Using a Jupyter notebook with Db2 Big SQL

In Cloud Pak for Data, you can use Python Jupyter notebooks to work with the Db2® family of products, including Db2 Big SQL.

For example, you can create a Jupyter notebook that runs SQL statements to analyze data.

Important: To use Jupyter notebooks, Watson Studio must be installed.

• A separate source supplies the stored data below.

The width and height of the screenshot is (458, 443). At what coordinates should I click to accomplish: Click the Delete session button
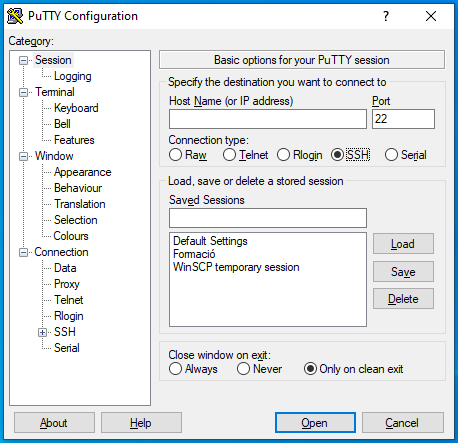click(x=403, y=299)
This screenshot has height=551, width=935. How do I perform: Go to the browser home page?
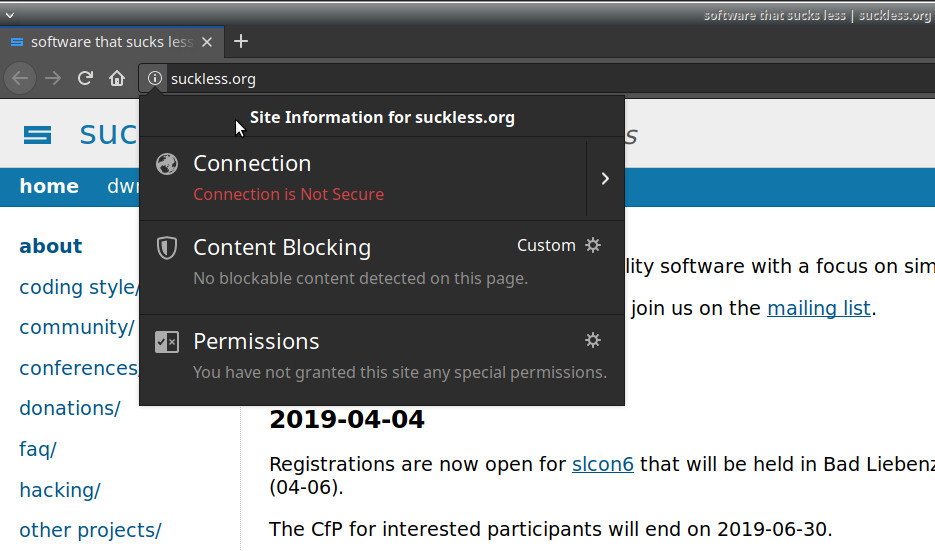(x=117, y=78)
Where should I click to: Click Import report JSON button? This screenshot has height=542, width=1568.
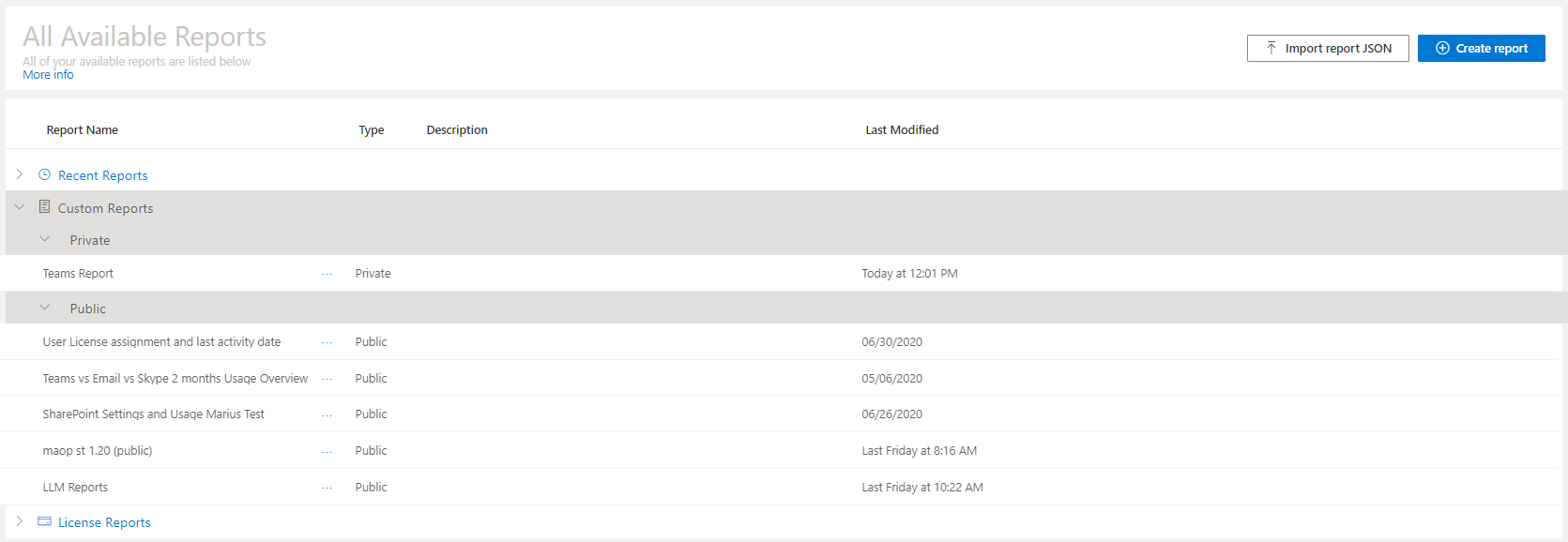click(1328, 48)
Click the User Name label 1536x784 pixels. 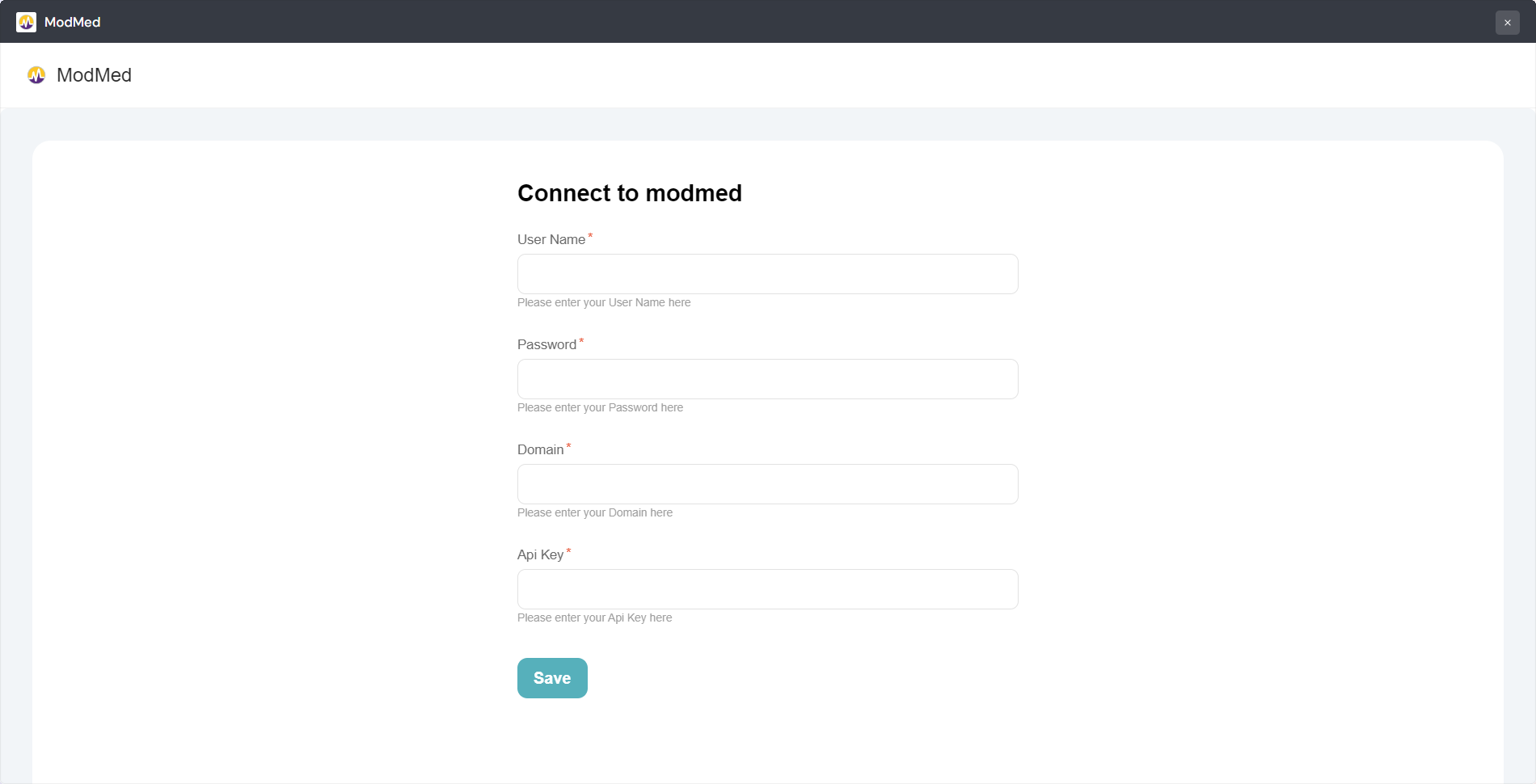click(x=551, y=239)
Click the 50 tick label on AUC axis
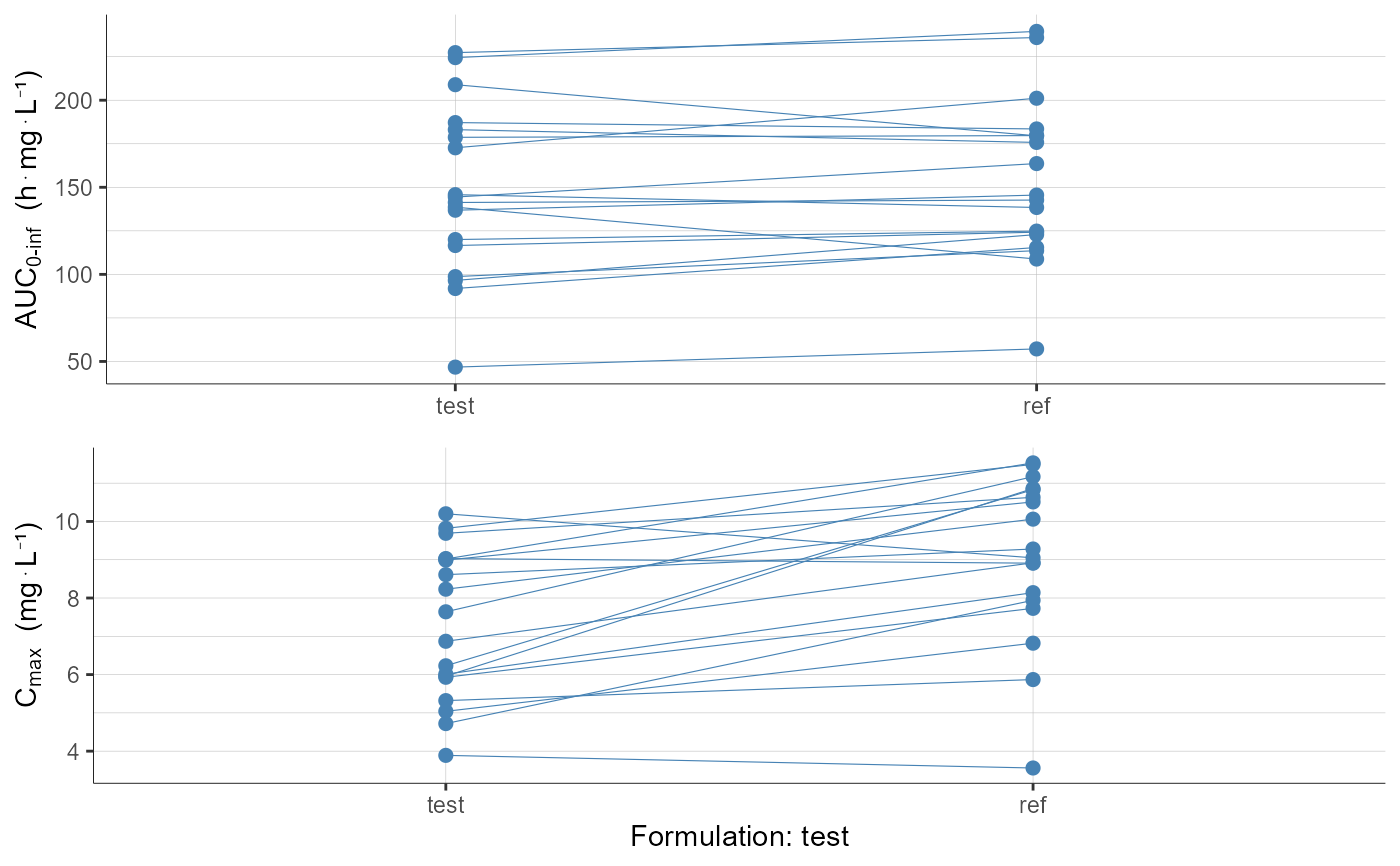1400x866 pixels. 82,362

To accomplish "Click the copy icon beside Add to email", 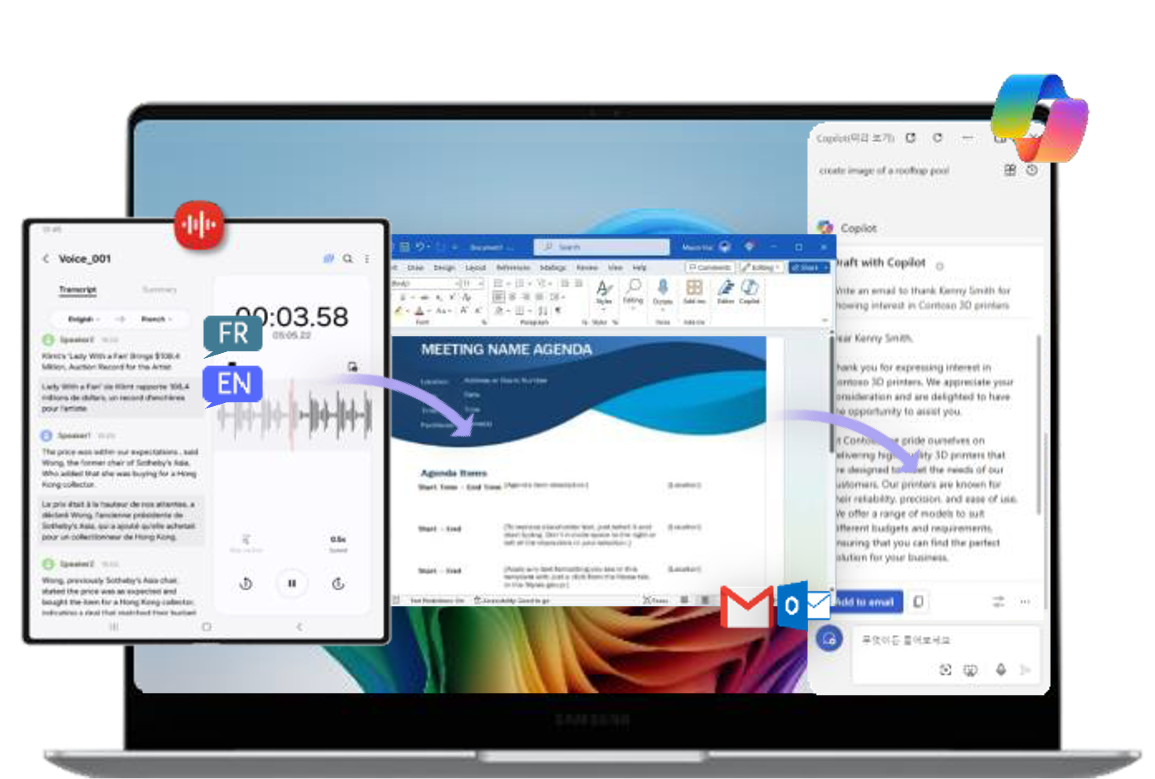I will pos(918,602).
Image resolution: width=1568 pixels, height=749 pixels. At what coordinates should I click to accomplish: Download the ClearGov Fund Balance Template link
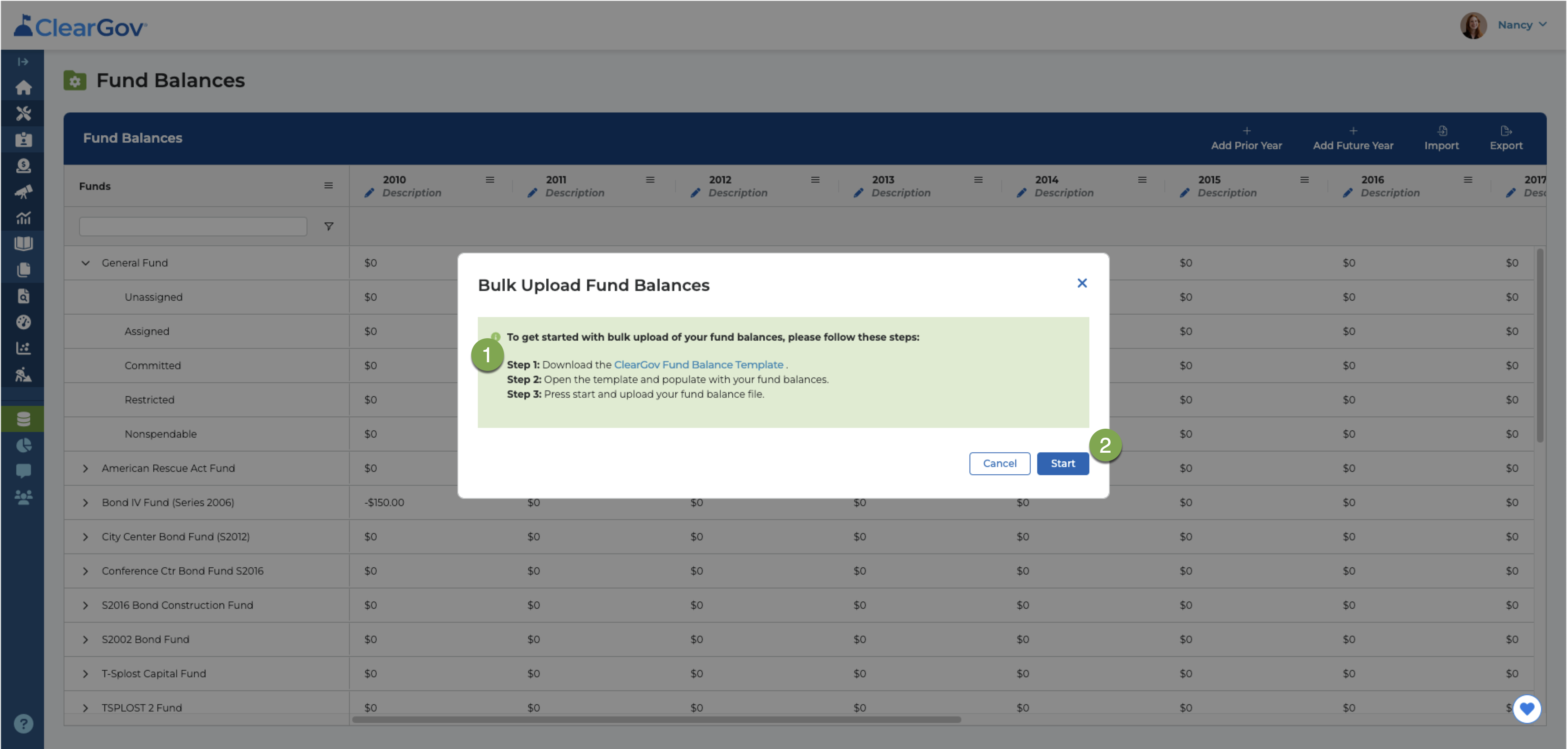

To create a Jupyter notebook, complete the following steps:

  1. Log in to IBM® Software Hub and select Projects > All projects, and then click New project.
  2. Select Create an empty project.
  3. After defining the project details and creating your project, select Add to project, and then choose the asset type Notebook.
  4. Specify a name for your notebook, select Python 3.7 as the language, and click Create.
  5. Paste the following two lines of code into the first cell of the notebook:
    !pip install ipython-sql
    !pip install ibm_db
    To install the Python packages that are required to work with Db2 Big SQL, run the cell by clicking the Run button in the toolbar.
  6. Create a new cell by clicking + in the toolbar. Paste the following Python code snippet into the new cell, and then replace the placeholders with appropriate values:
    import ibm_db
    conn = ibm_db.connect("DATABASE=bigsql;" +\
                          "HOSTNAME=<Big-SQL-head-pod-fqdn-host-name>;" \
                          "PORT=50000;" \
                          "PROTOCOL=TCPIP;" \
                          "UID=<username>;" \
                          "PWD=<password>",'','')
    stmt = "CREATE HADOOP TABLE testschema.testtab (key int, value varchar(100), ts timestamp)"
    # LOCATION ‘s3a://<bucket>/testschema.testtab’
    # If you want to create the table in an object store, uncomment the previous
    # line, substituting appropriate values for the placeholders. The bucket
    # placeholder must be replaced with the name of an existing bucket that can be
    # accessed with the object store credentials that were provided when Db2 Big SQL was
    # provisioned.
    ibm_db.exec_immediate(conn, stmt)
    This code illustrates the use of the Python ibm_db package, which enables you to work with Db2 Big SQL from any Python application, including a notebook. This type of Python code is required when you want to run CREATE TABLE (HADOOP) statements.
    Notes:

    The <username> and <password> are for an IBM Cloud Pak® for Data user that was granted access to Db2 Big SQL.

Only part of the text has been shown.